**The records:**
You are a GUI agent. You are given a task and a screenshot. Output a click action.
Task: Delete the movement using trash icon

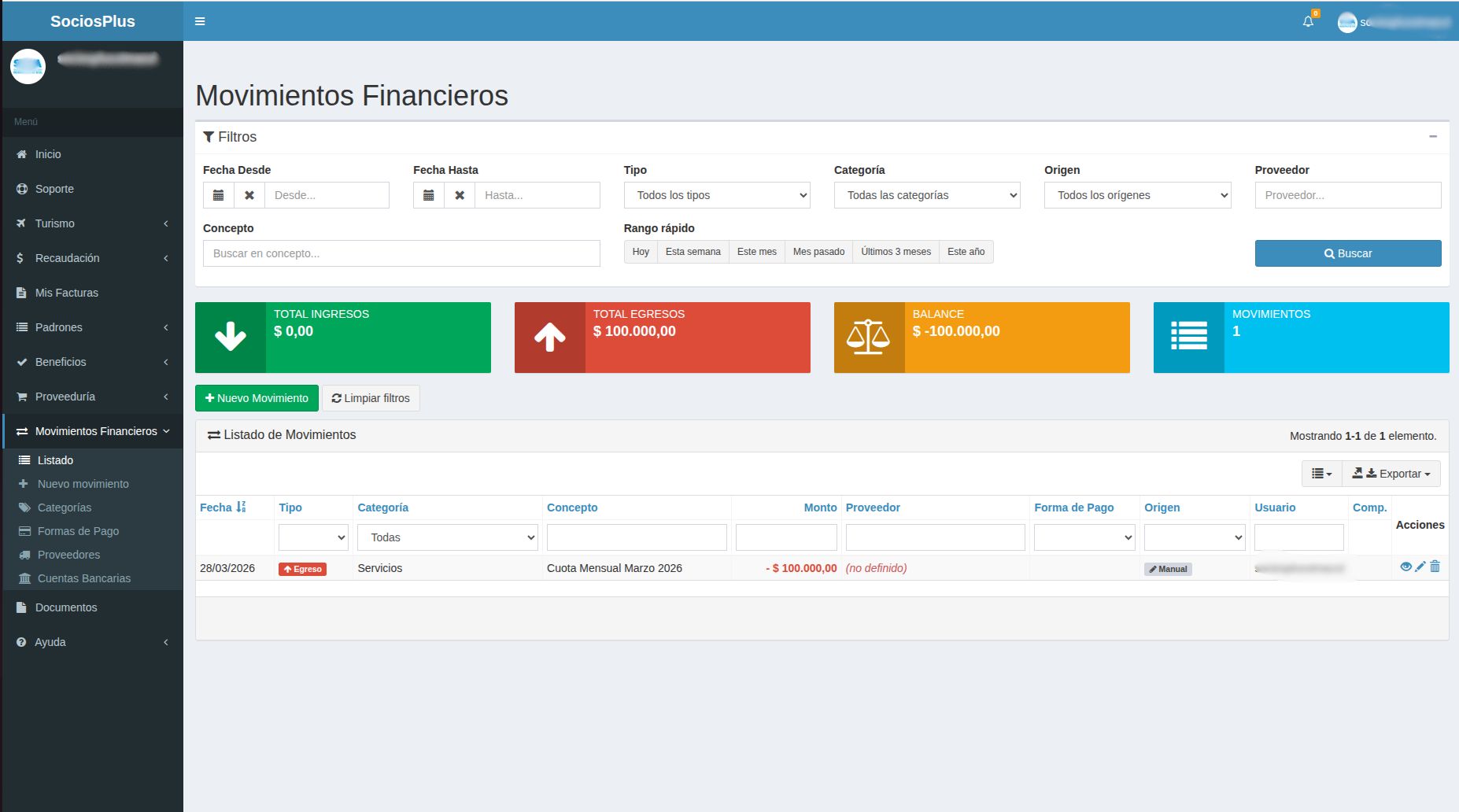point(1435,567)
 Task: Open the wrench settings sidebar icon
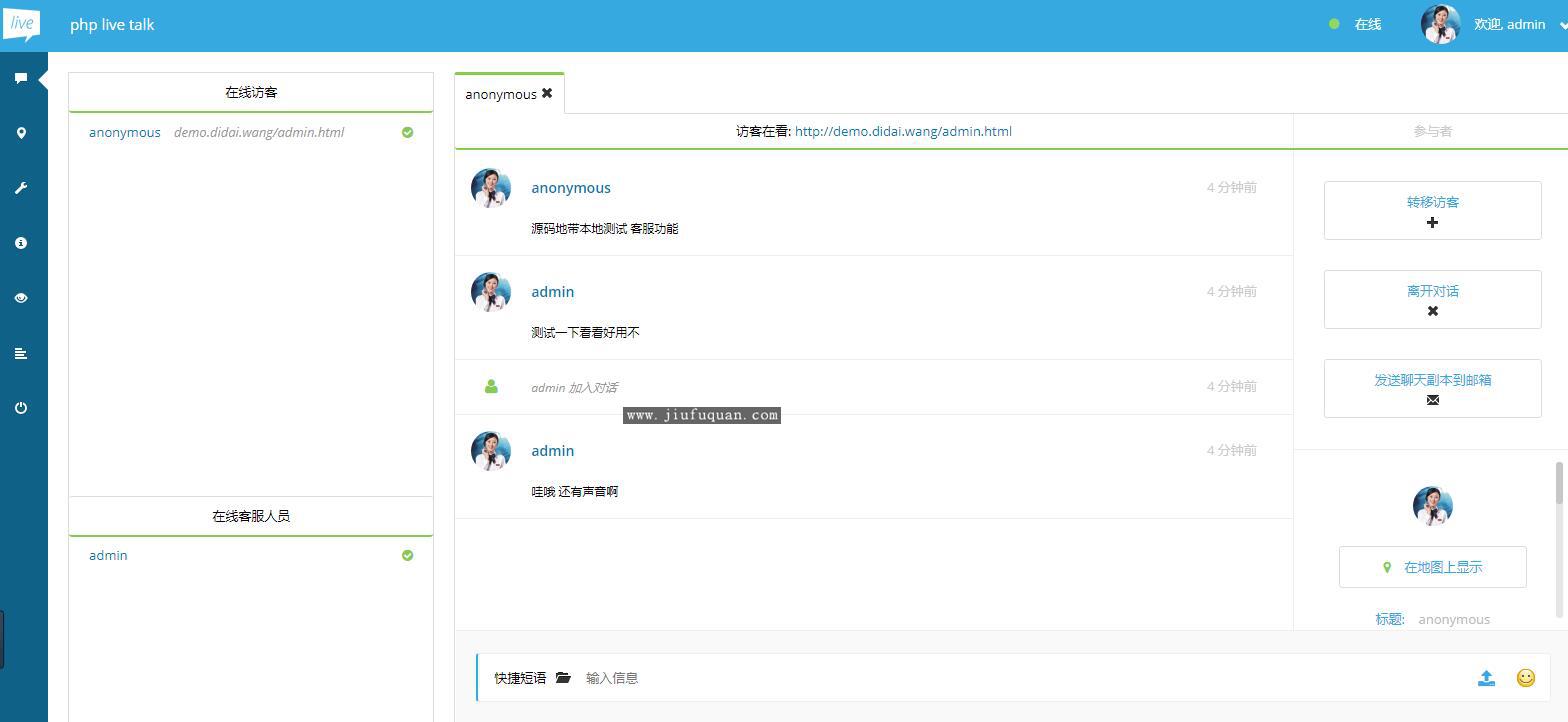click(x=21, y=188)
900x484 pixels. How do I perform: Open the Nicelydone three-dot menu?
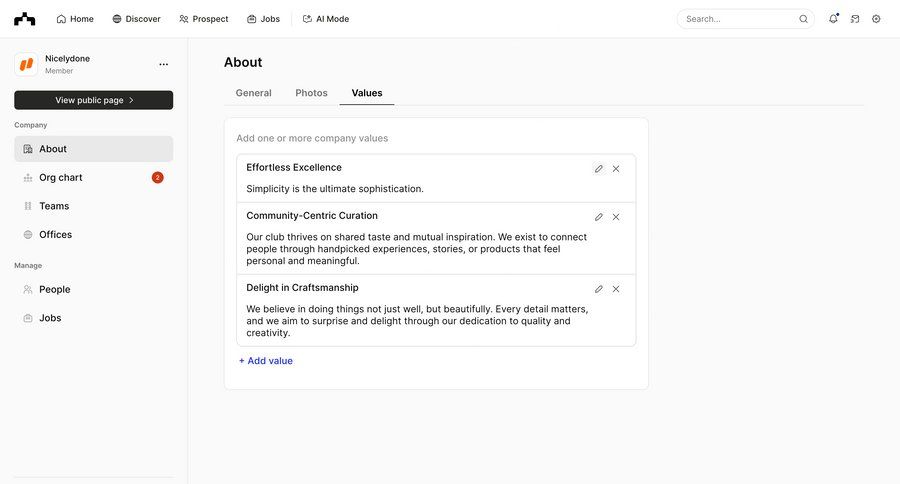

**Required action:** Locate "Task: Delete the movement using trash icon" in the listing above, then print exactly the lines from that line through the final one, omitting all pictures.

**Response below:**
Task: Delete the movement using trash icon

point(1435,567)
 Task: Open the wrench settings sidebar icon
click(x=21, y=188)
900x484 pixels. How do I perform: Open the Nicelydone three-dot menu?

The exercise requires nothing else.